> **Instructions for the task**: Scan the entries below, and for each line that includes the word "agent", make a copy.

☆ ☆ ☆ ☆ ☆

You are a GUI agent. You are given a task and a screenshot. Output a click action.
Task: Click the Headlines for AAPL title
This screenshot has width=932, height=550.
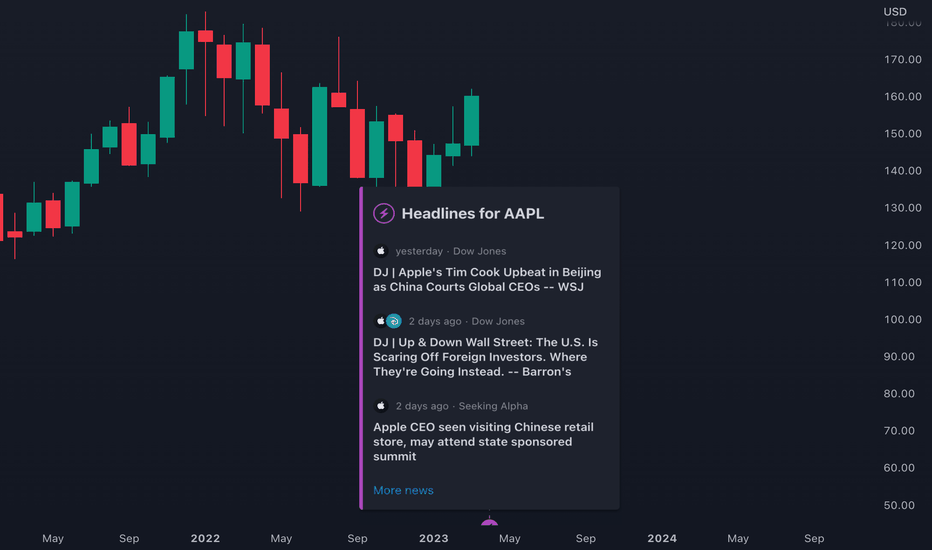[x=473, y=213]
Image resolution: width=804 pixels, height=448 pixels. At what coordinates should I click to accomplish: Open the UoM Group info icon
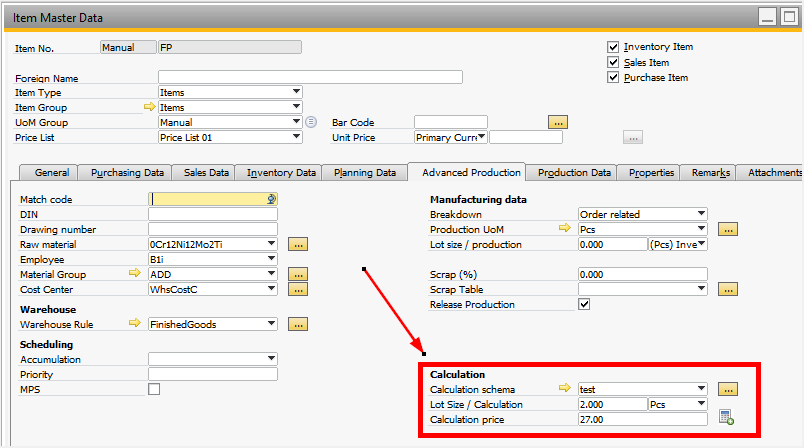point(311,122)
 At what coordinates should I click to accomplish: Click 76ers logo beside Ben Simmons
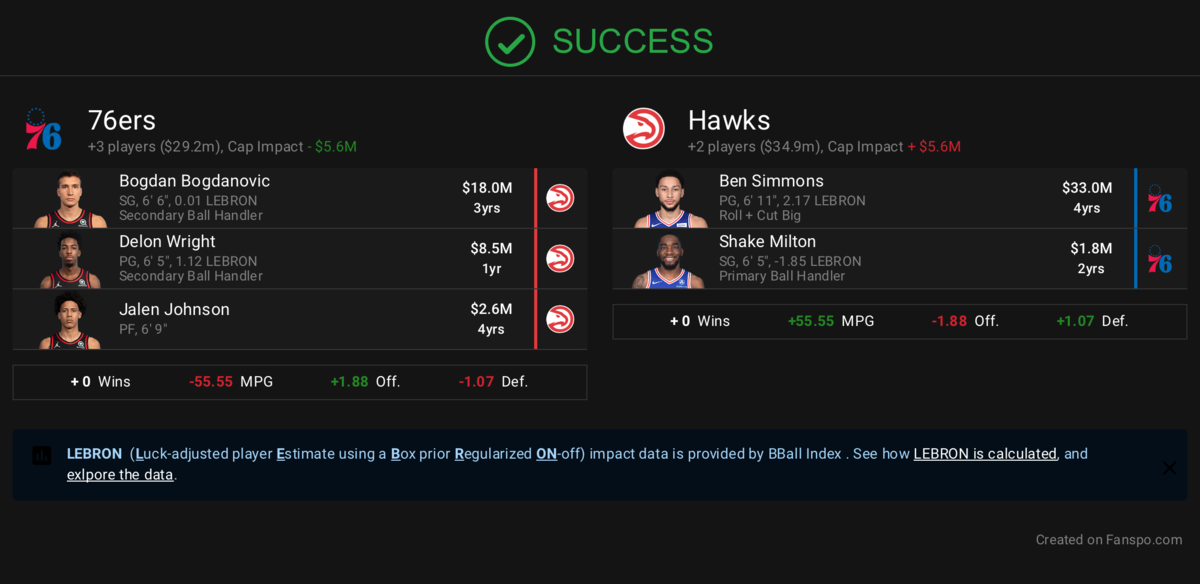[1159, 198]
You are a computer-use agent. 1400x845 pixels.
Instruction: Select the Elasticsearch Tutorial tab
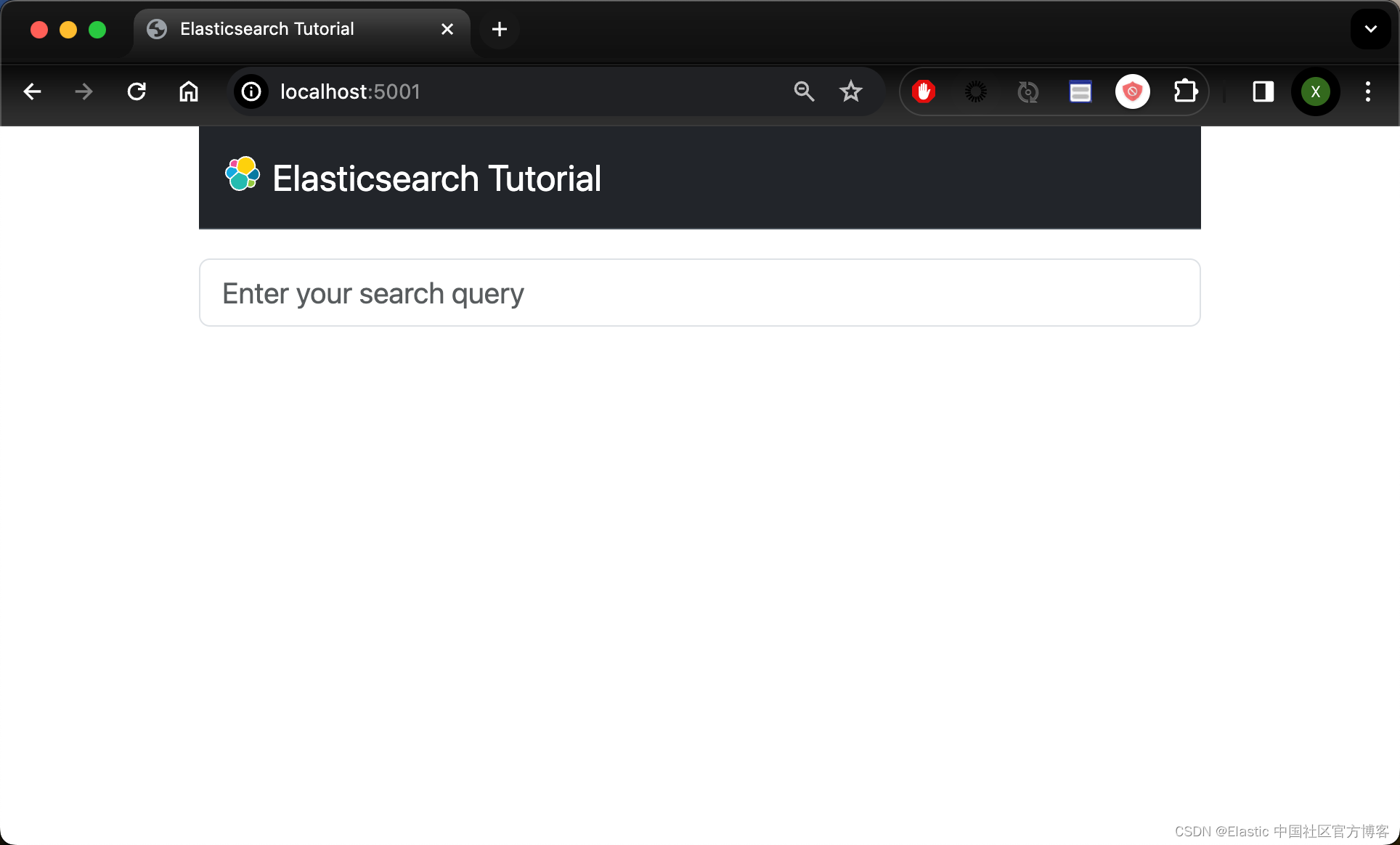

☆ ☆ ☆ ☆ ☆

> **Answer section**:
You are a GUI agent. You are given a task and a screenshot. Output a click action.
You are a computer-use agent. 1400x845 pixels.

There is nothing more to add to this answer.